On this occasion, “96 neural channels of the cortex that offer a lot of information” were measured, says Martín Moraud, who recalls that in previous experiments, for example, it had already been possible for human patients to activate a computer at a distance just by thinking about doing so. “We were interested in controlling only two events: when the leg is raised and when it is perched,” he continues.

Then, the electrical stimulation of a few volts, in a specific area of the spinal cord, modulates different networks of neurons that can activate specific muscles in the legs. “I have dealt specifically with the system that allows you to stimulate the marrow in real time,” continues Martín Moraud.

NO TRAINING REQUIRED

For the monkeys to regain mobility, “no physiotherapy or training was necessary,” says neuroscientist Erwan Bezard of the University of Bordeaux, who oversaw the experiments. All treatments have been carried out after control by the bioethics committees of the participating centers.

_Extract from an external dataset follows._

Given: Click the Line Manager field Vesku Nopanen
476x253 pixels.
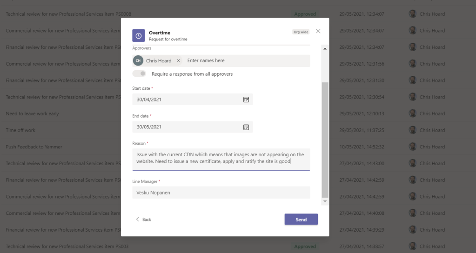Looking at the screenshot, I should pos(221,193).
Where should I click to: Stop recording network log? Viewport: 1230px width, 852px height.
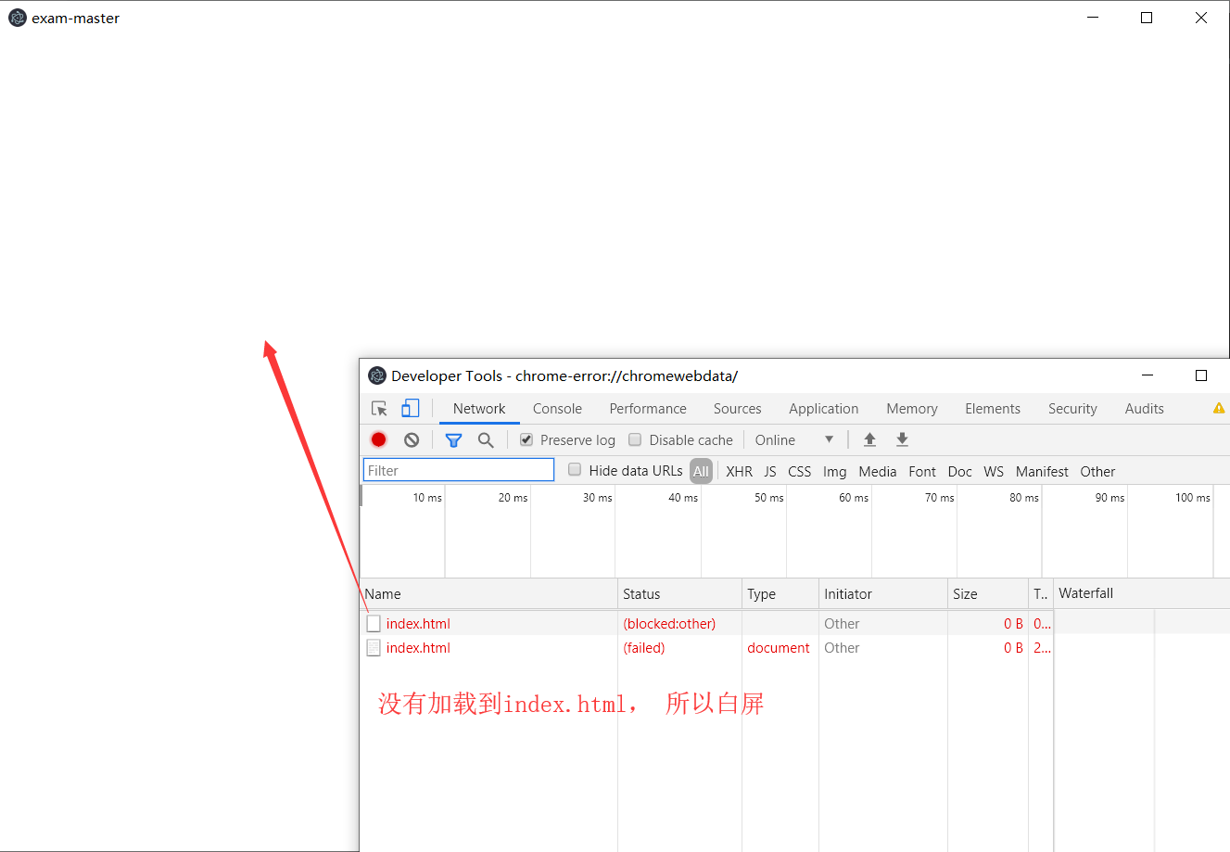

“For the first time I can imagine a completely paralyzed patient being able to move his legs through this brain-spinal interface,” neurosurgeon Jocelyne Bloch of the University Hospital of Lausanne (CHUV), who is responsible for placing the implants in the brain and spinal cord, said in a statement.

Source: The journal, Scientific Journal Nature.

Ortocanis

Desarrollamos y distribuimos ayudas técnicas y ortopedia para perros con movilidad reducida o discapacitados. A día de hoy ya hemos ayudado a miles de perros en todo el mundo afectados por displasia de cadera, artrosis, lesiones de ligamentos cruzados, hernia discal o parálisis.